Ketua Komite Nobel Anna Wedell menyampaikan, penemuan Paabo telah memberikan pemahaman baru tentang sejarah evolusi manusia. Pada saat homo sapiens bermigrasi ke luar dari Afrika, setidaknya ada dua populasi hominin lain (yang telah punah) yang menghuni Eurasia.
Populasi Neanderthal tinggal di Eurasia Barat, sedangkan Denisovan menghuni bagian timur benua. Selama ekspansi ke luar Afrika, homo sapiens tidak hanya bertemu dan kawin dengan Neanderthal, tetapi juga dengan Denisovan.
”Berkat penemuan Svante Paabo, kita sekarang memahami bahwa urutan gen kuno dari kerabat kita yang telah punah memengaruhi fisiologi manusia masa kini,” kata Wedell.
Pengaruh tersebut tampak dari kemampuan bertahan hidup di ketinggian di antara orang Tibet di masa kini yang memiliki gen Denisovan. Sementara gen Neanderthal memengaruhi respons imun terhadap berbagai jenis infeksi, seperti Covid-19. Dari studi pada 2020, Paabo mengungkapkan, pasien Covid-19 dengan potongan DNA Neanderthal memiliki risiko lebih tinggi mengalami komplikasi parah.
Kepada kantor berita Associated Press, anggota Majelis Nobel, Nils-Goran Larsson, mengatakan, Svante Paabo telah menemukan susunan genetik dari kerabat terdekat kita, Neanderthal dan Denisovan. ”Perbedaan kecil antara bentuk manusia yang punah dan kita sebagai manusia saat ini akan memberikan wawasan penting tentang fungsi tubuh kita dan bagaimana otak kita berkembang dan sebagainya,” ujarnya.

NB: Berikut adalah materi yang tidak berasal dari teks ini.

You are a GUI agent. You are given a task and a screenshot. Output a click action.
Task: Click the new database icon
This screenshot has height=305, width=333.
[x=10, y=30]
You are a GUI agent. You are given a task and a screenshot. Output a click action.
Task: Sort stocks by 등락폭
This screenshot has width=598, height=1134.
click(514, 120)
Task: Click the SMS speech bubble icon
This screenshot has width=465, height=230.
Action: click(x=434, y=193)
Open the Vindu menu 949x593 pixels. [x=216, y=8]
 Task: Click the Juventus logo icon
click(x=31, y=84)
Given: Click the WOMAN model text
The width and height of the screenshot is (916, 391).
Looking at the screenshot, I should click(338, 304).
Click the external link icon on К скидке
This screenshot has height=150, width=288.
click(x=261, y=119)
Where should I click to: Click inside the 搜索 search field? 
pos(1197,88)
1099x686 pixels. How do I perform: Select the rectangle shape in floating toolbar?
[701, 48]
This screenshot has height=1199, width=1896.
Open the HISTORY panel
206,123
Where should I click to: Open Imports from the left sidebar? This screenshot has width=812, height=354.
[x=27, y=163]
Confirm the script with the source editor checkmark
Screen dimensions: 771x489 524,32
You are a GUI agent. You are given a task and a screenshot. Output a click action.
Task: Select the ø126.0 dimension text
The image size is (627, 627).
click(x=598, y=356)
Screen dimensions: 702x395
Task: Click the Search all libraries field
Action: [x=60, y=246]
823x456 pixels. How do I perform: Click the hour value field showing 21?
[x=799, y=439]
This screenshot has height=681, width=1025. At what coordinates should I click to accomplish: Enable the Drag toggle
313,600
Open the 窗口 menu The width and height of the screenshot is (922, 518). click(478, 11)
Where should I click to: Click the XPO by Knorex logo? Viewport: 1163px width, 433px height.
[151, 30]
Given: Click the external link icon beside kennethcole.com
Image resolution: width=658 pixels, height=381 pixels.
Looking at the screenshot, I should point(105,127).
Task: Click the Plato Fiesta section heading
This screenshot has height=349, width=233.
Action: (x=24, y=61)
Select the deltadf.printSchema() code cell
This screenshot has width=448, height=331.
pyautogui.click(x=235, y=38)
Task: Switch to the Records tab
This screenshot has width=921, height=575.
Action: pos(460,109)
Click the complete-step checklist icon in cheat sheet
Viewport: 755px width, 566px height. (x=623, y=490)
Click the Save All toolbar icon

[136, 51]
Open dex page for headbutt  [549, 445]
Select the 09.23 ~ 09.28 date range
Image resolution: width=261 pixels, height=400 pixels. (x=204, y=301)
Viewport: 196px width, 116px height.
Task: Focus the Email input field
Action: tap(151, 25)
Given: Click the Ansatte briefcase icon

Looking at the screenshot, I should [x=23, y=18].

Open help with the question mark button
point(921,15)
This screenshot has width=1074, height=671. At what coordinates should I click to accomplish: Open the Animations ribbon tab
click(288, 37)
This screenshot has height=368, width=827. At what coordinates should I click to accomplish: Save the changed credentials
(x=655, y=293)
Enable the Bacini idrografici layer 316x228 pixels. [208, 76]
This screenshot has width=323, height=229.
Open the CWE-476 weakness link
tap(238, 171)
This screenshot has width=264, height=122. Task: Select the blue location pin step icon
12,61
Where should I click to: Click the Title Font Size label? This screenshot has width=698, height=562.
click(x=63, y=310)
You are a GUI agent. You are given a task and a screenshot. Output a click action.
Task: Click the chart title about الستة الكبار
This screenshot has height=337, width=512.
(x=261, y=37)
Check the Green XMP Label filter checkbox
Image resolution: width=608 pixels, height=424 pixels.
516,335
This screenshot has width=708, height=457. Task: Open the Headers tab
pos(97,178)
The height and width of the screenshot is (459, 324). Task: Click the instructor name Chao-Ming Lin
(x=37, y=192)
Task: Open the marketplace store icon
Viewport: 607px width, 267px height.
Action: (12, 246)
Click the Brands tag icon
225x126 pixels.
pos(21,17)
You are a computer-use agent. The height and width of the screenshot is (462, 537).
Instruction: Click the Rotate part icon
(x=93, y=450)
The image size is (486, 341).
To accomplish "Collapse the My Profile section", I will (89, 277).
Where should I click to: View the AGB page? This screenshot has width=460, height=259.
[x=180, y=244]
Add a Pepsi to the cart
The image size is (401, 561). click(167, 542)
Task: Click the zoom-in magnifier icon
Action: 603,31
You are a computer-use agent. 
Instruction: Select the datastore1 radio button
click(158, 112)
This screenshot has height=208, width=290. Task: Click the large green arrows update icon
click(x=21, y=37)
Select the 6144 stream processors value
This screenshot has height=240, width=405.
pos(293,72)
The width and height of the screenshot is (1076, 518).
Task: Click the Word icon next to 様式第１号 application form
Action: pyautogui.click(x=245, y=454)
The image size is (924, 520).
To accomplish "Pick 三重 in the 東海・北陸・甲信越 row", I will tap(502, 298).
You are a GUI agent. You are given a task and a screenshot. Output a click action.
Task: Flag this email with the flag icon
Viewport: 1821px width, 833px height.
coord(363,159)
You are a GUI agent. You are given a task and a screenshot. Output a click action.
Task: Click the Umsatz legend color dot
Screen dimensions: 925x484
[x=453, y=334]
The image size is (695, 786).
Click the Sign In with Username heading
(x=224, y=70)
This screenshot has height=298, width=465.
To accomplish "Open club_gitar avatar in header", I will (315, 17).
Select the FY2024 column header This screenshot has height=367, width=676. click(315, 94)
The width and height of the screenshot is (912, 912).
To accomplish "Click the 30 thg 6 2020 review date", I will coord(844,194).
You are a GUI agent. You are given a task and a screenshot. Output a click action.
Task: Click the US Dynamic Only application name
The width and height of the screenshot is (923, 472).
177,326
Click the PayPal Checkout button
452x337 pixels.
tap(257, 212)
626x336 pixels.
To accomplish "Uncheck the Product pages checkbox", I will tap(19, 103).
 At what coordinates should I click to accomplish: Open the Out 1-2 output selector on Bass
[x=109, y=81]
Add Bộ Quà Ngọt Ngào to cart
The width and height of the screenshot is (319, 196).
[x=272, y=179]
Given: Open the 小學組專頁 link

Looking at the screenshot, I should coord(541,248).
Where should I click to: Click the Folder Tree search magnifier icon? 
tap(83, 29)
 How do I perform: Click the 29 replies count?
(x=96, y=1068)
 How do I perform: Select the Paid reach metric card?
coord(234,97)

Ahli genetika dari Harvard Medical School, David Reich, memuji pilihan Komite Nobel tahun ini. Ia menghargai bahwa bidang DNA kuno masih diakui. Menurut dia, Paabo dan tim secara benar telah menciptakan cara untuk menjawab pertanyaan tentang masa lalu. ”Paabo adalah, lebih dari siapa pun, pelopor bidang ini,” katanya.
Paabo merupakan putra Sune Bergstrom yang memenangkan hadiah Nobel dalam bidang kedokteran pada tahun 1982. Menurut Yayasan Nobel, ini adalah kedelapan kalinya putra atau putri seorang peraih Nobel juga memenangkan Hadiah Nobel. Atas hadiah nobel ini Paabo mendapat sebesar 10 juta krona Swedia atau sekitar Rp 13,8 miliar yang akan diberikan pada 10 Desember 2022.